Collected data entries
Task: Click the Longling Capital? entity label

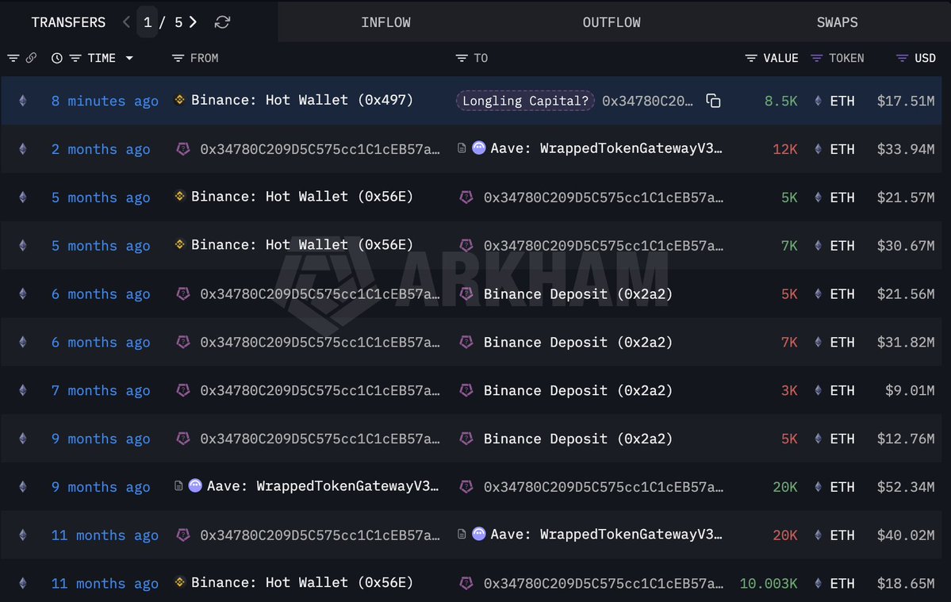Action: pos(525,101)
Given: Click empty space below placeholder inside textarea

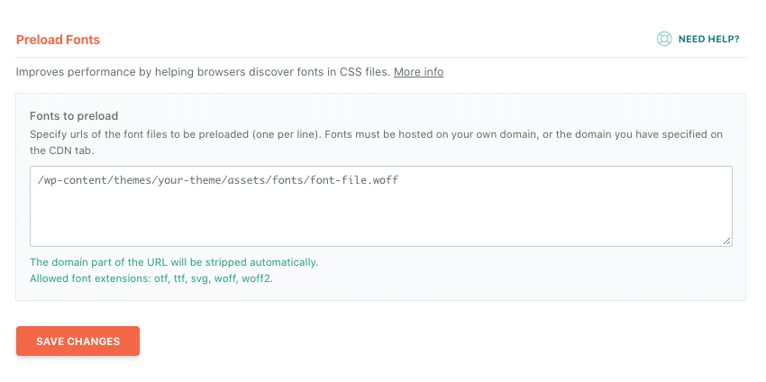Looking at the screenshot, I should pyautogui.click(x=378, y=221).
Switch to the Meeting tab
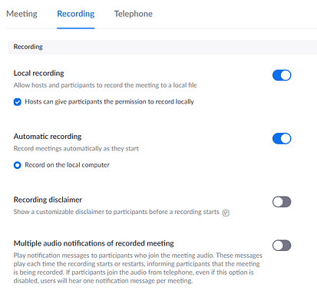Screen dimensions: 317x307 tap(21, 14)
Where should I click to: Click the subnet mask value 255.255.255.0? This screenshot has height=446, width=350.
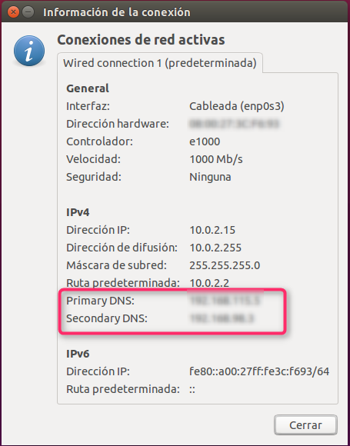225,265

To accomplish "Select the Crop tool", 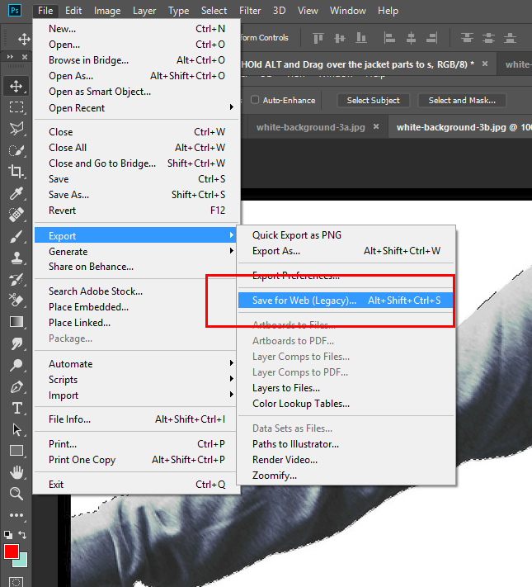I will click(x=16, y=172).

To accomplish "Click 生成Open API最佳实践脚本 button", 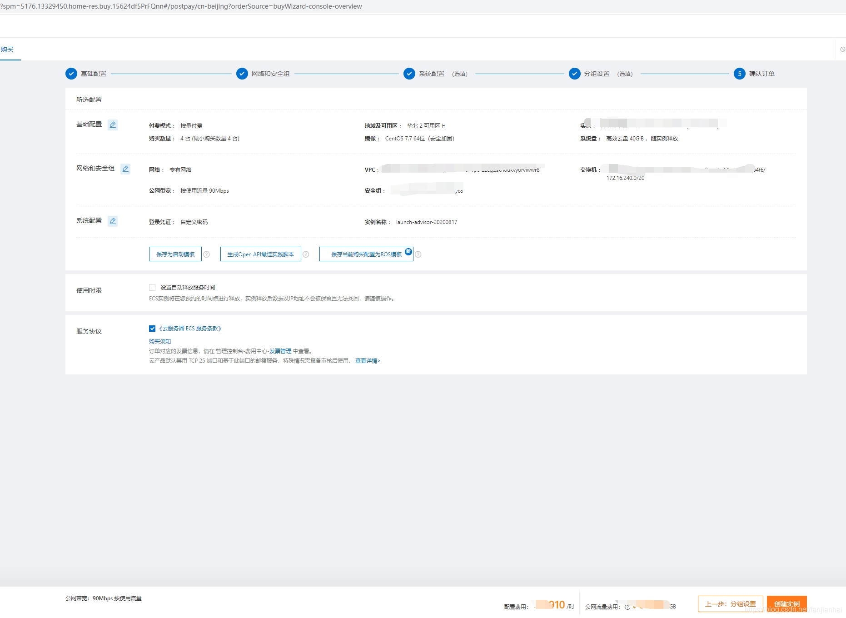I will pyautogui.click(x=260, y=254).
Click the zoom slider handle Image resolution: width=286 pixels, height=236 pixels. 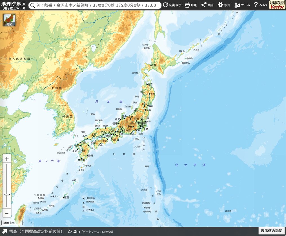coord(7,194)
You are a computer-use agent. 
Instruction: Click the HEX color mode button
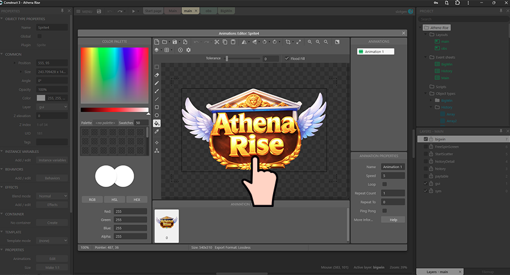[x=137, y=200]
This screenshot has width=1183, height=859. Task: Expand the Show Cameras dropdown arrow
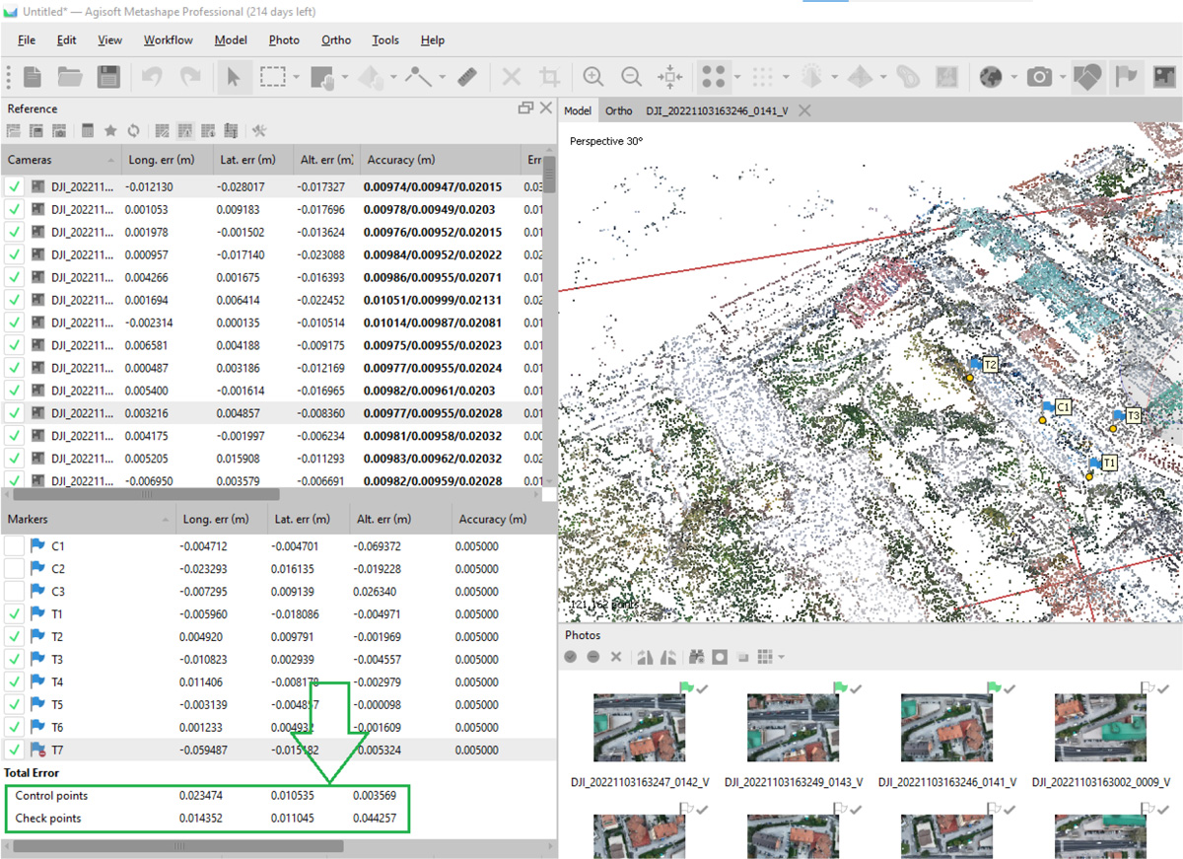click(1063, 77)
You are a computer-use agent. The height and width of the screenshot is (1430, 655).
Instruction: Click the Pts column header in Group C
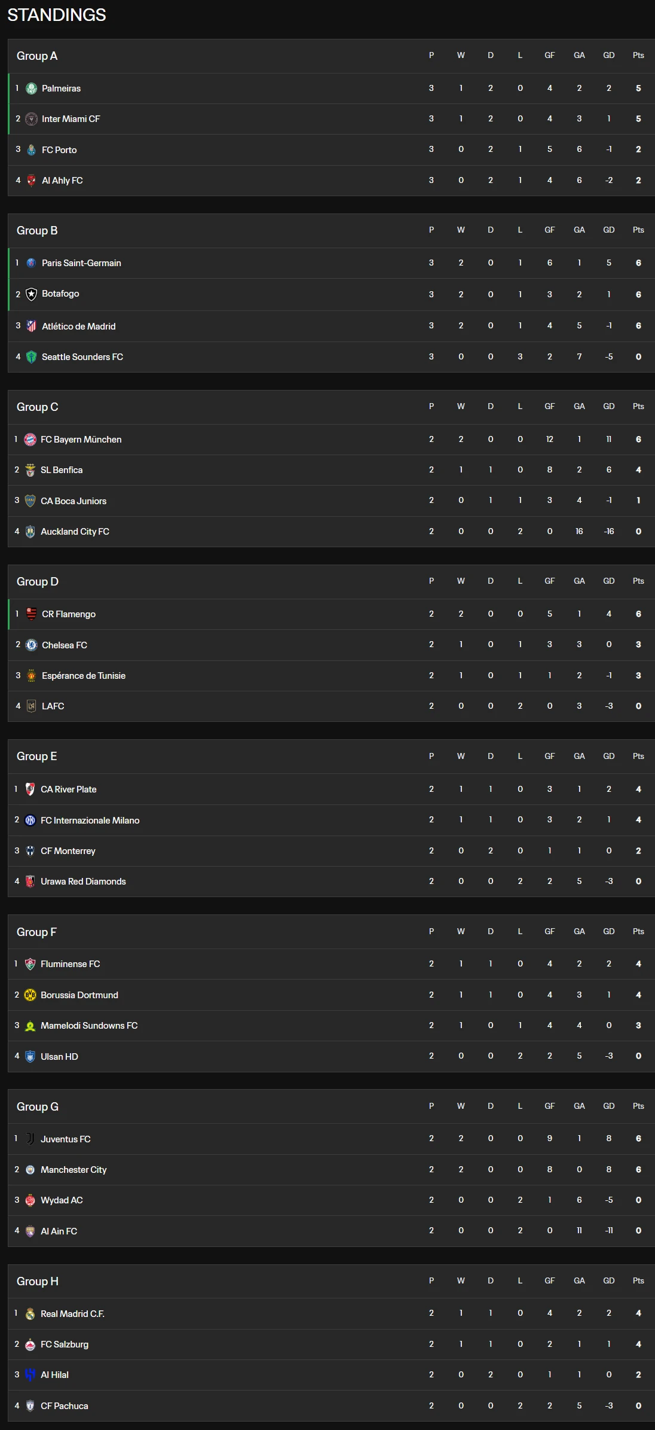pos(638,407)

DESCRIPTION OF THE TASK: Start at the line that contains "You are a computer-use agent. The" and retype every line through the end of the entries above, both ends included. Exclude all pictures.

RESPONSE TO THIS EXERCISE:
You are a computer-use agent. The height and width of the screenshot is (1430, 655).
Instruction: Click the Pts column header in Group C
pos(638,407)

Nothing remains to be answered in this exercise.